IL-7 Therapy Boosts Immune Response in Cancer Patients
July 4, 2008 — Data from a preliminary study suggest that recombinant human interleukin (r-hIL)-7 can enhance and broaden immune responses in patients with impaired immunity due to lymphocyte depletion.
The results of the phase 1 trial, published online June 23 in The Journal of Experimental Medicine, showed that when given to cancer patients, rhIL-7 induced a dramatic polyclonal prolonged expansion of CD4+ and CD8+ T cells, which in turn caused a significant broadening of circulating T cell receptor repertoire diversity. These effects were mediated primarily through an increase in peripheral T cell cycling and augmented cell survival.
Lymphopenia induced by cytotoxic chemotherapy, or pathologies such as HIV infection, can significantly weaken immune function; as a physiologic immuno-enhancer, IL-7 can enhance the restoration of T cells. CD4+ T cell recovery in adults who have experienced severe depletion requires the reemergence of a pool of naive T cells, which generally takes 18 to 24 months and might only occur in people younger than 40 to 45 years. Thus, the authors note, a strategy that can accelerate or promote the recovery of a widely diverse T cell repertoire in older people might be useful for a large number of clinical applications.
“We know that IL-7 can enhance tumor vaccines in animals, so that would be a clear avenue of research,” said lead author Claude Sportès, MD, senior staff clinician at the National Cancer Institute’s Center for Cancer Research, Experimental Transplantation and Immunology Branch, in Bethesda, Maryland. “But it wouldn’t only have to be tumor vaccines. Hopefully we will have a trial underway in the not-too-distant future looking at how it can enhance anti-viral and other immunizations, particularly in the elderly.”
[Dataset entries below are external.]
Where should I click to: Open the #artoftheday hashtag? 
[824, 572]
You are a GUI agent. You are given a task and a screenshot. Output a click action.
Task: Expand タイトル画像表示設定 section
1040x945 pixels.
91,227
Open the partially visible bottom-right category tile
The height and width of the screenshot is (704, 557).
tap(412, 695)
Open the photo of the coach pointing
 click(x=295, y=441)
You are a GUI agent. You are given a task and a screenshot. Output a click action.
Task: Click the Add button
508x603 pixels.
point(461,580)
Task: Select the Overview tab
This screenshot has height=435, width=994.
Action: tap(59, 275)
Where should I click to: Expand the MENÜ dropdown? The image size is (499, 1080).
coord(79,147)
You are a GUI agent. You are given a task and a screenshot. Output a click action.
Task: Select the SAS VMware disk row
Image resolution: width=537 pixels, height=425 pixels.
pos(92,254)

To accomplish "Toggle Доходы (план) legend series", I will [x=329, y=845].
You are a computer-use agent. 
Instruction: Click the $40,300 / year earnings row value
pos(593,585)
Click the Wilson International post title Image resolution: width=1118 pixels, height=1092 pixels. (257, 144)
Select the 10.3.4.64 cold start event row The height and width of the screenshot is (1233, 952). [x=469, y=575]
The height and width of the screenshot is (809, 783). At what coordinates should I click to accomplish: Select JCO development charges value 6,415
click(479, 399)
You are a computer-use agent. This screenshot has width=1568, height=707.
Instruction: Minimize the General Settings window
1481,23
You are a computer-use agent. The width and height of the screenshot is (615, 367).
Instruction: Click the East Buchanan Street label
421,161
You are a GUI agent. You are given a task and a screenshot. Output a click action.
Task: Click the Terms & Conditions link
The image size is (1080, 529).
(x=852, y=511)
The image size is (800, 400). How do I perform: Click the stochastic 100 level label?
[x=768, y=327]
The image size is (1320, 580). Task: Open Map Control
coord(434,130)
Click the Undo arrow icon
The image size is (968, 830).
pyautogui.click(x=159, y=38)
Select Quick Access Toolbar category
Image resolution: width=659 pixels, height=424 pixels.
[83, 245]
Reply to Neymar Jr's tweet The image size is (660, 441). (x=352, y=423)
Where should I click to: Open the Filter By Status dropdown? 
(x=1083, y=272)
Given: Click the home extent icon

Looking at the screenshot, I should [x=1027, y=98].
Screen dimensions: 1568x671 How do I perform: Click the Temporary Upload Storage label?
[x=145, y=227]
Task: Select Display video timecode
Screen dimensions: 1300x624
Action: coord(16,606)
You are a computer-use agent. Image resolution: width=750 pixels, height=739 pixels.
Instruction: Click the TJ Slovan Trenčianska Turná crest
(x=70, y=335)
Treatment with IL-7 therapy exerted a marked effect on T cell immune reconstitution during preliminary trials with animal models. It also appeared to augment effector and memory responses to vaccination in mice; in preclinical models, IL-7 therapy was able to augment anti-tumor responses that might improve survival when combined with anti-tumor vaccines.
“In older individuals, therapy with IL-7 could lead to a rejuvenation of the phenotype,” explained Dr. Sportès in an interview. “This in turn can lead to better vaccine responses in general and, in oncology, better tumor vaccine responses.”
The implications for rhIL-7 are potentially vast, and there are many promising therapeutic avenues. “But as often happens in medicine,” he cautioned, “things can be very promising at this stage and then fizzle out.”